だが、スキル【自動加速】がかかっているオレにはスローに見える。
余裕を持ってスカイダルの魔法剣による(オレの心臓を狙った)突きを剣で受け流した。
そこから更にスカイダルは、胴を狙った横薙ぎ、肩口を狙った袈裟斬り、胴を狙った突き、頭部を狙った兜割り、右手首を狙った斬撃、等、次々と技を繰り出してきた。
だが、オレにはもうスカイダルの剣はまるで通用しない。
( まぁ、厳密には、最初から通用してなかったんだが…。 )
…と言うか、オレがスカイダルの剣筋に慣れた(剣を見切った)ということもあるが、音速の数倍の速度での体さばきや剣さばきの戦闘により、スカイダルはだいぶ疲労してきているようで、技のキレやスピードが徐々に低下していった…。

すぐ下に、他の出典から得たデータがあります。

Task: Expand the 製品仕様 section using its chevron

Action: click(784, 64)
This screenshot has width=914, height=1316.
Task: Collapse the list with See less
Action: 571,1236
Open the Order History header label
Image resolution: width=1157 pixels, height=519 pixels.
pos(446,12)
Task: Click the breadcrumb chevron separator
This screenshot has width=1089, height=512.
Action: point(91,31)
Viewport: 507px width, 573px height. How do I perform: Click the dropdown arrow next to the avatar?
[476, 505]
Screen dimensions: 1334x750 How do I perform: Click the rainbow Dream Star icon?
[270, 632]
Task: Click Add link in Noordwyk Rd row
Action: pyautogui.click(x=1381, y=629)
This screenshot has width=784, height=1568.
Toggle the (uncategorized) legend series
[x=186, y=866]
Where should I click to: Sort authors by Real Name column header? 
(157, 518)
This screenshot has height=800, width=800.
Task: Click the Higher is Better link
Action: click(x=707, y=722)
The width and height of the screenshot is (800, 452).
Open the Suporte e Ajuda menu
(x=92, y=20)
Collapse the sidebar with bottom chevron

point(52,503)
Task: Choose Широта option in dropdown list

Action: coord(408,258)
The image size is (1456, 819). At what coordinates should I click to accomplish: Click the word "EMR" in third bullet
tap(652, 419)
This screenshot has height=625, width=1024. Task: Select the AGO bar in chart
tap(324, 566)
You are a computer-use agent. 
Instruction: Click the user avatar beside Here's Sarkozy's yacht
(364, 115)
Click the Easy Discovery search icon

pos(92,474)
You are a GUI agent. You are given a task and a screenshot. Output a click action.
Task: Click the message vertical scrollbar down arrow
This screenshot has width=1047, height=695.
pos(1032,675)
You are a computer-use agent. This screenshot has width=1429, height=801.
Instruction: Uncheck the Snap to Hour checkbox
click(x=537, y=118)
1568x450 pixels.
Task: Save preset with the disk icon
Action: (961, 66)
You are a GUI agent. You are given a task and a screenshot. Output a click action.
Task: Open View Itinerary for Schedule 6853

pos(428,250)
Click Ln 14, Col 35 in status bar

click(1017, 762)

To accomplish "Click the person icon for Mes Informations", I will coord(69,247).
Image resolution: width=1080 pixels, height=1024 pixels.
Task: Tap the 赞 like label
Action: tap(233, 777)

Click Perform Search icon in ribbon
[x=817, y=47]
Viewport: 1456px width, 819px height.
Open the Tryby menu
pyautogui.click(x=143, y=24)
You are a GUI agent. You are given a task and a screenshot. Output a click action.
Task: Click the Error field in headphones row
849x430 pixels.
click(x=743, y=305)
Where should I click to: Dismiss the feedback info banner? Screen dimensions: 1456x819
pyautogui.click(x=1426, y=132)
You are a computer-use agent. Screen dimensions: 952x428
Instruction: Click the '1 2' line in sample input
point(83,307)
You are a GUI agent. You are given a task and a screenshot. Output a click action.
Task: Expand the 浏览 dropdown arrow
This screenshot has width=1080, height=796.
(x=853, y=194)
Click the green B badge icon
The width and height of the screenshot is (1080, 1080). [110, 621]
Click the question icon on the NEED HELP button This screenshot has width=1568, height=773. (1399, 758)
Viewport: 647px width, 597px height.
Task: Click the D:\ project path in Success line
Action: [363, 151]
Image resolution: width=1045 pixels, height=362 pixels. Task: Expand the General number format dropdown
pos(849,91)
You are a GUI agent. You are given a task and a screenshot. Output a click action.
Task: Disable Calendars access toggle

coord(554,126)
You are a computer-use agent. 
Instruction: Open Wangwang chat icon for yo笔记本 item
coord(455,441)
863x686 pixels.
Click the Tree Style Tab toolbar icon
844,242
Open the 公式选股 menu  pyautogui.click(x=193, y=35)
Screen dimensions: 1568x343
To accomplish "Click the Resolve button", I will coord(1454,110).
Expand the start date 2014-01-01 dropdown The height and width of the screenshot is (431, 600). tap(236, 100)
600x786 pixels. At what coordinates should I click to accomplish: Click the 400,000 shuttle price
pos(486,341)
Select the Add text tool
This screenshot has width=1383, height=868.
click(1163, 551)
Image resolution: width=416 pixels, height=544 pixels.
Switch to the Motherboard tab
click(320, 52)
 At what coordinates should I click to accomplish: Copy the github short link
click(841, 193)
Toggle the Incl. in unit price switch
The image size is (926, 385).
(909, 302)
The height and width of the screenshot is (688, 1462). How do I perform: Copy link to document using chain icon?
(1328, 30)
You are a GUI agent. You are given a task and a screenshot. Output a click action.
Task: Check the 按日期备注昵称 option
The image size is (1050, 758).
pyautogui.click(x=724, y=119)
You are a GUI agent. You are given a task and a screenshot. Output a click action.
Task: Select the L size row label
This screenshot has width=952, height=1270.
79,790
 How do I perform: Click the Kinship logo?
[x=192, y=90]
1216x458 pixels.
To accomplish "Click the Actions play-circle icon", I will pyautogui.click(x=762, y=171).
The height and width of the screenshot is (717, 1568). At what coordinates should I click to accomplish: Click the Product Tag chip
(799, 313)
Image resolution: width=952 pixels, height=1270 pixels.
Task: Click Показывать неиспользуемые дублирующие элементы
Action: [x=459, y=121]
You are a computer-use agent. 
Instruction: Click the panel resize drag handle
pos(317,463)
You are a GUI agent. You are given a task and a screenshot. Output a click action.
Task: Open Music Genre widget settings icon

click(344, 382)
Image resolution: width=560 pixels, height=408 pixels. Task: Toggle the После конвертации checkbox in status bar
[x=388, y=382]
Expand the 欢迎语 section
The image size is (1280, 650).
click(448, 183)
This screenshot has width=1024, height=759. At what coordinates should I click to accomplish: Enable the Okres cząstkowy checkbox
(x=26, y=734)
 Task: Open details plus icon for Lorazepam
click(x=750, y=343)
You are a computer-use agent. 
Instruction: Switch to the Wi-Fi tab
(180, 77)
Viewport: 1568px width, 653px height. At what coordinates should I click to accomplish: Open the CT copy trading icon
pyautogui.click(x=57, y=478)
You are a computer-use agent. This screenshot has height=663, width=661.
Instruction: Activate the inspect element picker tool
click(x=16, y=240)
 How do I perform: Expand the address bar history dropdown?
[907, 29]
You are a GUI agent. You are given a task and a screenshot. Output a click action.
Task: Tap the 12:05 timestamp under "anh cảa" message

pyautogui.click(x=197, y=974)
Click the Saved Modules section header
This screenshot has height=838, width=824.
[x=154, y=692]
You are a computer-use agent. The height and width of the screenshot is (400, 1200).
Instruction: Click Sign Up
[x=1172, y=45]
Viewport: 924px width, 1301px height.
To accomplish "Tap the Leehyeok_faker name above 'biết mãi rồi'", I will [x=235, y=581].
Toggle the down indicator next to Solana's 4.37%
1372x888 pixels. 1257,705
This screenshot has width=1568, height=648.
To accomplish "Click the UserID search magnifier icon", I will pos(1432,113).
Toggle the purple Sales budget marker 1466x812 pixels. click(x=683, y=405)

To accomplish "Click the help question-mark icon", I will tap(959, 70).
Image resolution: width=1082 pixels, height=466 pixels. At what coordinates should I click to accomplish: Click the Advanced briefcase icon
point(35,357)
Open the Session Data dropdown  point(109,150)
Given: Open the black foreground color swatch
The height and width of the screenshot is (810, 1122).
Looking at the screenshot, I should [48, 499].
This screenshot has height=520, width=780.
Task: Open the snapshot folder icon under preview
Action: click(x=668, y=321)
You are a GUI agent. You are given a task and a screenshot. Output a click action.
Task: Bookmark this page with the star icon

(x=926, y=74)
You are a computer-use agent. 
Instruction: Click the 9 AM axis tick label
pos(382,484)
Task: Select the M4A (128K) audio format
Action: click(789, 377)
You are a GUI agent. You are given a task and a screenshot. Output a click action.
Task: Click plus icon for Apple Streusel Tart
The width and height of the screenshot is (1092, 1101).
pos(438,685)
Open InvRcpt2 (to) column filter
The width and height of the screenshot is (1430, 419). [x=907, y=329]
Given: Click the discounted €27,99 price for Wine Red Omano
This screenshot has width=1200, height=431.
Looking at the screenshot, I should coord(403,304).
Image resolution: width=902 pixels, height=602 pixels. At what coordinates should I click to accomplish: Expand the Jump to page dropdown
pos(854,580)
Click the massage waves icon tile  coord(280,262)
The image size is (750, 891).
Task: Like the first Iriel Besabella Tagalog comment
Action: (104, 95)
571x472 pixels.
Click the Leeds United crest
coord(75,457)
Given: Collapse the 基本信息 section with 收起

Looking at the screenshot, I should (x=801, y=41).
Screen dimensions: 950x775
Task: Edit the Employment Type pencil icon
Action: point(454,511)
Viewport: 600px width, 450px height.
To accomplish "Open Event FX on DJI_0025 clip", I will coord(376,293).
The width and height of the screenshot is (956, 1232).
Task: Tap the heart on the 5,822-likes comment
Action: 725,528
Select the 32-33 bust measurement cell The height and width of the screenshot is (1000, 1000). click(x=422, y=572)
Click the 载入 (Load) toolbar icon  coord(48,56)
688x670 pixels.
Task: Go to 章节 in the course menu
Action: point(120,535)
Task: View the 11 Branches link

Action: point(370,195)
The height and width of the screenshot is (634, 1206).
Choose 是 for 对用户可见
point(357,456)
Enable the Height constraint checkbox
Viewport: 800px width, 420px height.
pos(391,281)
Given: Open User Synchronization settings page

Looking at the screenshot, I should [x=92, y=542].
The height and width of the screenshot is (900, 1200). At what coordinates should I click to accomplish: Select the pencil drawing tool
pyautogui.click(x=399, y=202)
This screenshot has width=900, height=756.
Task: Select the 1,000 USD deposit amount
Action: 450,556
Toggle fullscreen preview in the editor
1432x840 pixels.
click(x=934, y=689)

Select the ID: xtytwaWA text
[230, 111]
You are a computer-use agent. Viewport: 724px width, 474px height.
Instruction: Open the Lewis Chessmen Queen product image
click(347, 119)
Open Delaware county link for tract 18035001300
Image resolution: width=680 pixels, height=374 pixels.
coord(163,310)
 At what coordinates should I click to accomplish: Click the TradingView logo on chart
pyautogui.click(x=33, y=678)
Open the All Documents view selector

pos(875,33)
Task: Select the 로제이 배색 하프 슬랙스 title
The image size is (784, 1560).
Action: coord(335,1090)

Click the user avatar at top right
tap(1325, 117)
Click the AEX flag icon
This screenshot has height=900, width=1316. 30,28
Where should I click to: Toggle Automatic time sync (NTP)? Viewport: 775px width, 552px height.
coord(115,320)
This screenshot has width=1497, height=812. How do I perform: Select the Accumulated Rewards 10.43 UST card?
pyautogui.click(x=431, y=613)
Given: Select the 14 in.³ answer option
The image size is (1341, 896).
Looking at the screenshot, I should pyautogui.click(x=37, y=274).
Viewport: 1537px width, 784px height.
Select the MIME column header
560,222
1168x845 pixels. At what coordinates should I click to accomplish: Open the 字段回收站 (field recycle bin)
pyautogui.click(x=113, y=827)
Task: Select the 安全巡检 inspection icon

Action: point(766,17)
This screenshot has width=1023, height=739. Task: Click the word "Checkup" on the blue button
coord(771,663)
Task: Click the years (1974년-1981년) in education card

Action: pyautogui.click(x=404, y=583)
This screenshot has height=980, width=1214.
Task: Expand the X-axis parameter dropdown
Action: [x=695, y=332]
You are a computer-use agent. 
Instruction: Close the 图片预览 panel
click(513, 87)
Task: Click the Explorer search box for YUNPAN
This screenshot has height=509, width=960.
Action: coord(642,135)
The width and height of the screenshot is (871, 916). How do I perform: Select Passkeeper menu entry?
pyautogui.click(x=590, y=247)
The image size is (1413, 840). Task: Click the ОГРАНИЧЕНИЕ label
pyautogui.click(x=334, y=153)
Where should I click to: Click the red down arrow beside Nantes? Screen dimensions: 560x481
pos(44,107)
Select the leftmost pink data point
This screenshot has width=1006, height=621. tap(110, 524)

更には恥をかかされたことで頭に血が上っているのか、攻めも単純になっているようだ。
オレも、少し軽めに反撃してみるか…
スカイダルの左肩から右わき腹に抜ける軌跡で袈裟斬りをしかけてみた。
『 ギイィィンッ!! 』
スカイダルはオレのこの袈裟斬りに反応し、剣で受け止めた。
そして、剣を受け止めつつ、右足でオレのみぞおちを狙って膝蹴りを放ってきた。
( おいおい…これは最初にオレがスカイダルの膝にカウンターで肘打ちを入れた時と同じパターンじゃないか…。 スタミナを欠いてきただけでなく、冷静さも欠いているようだな。 )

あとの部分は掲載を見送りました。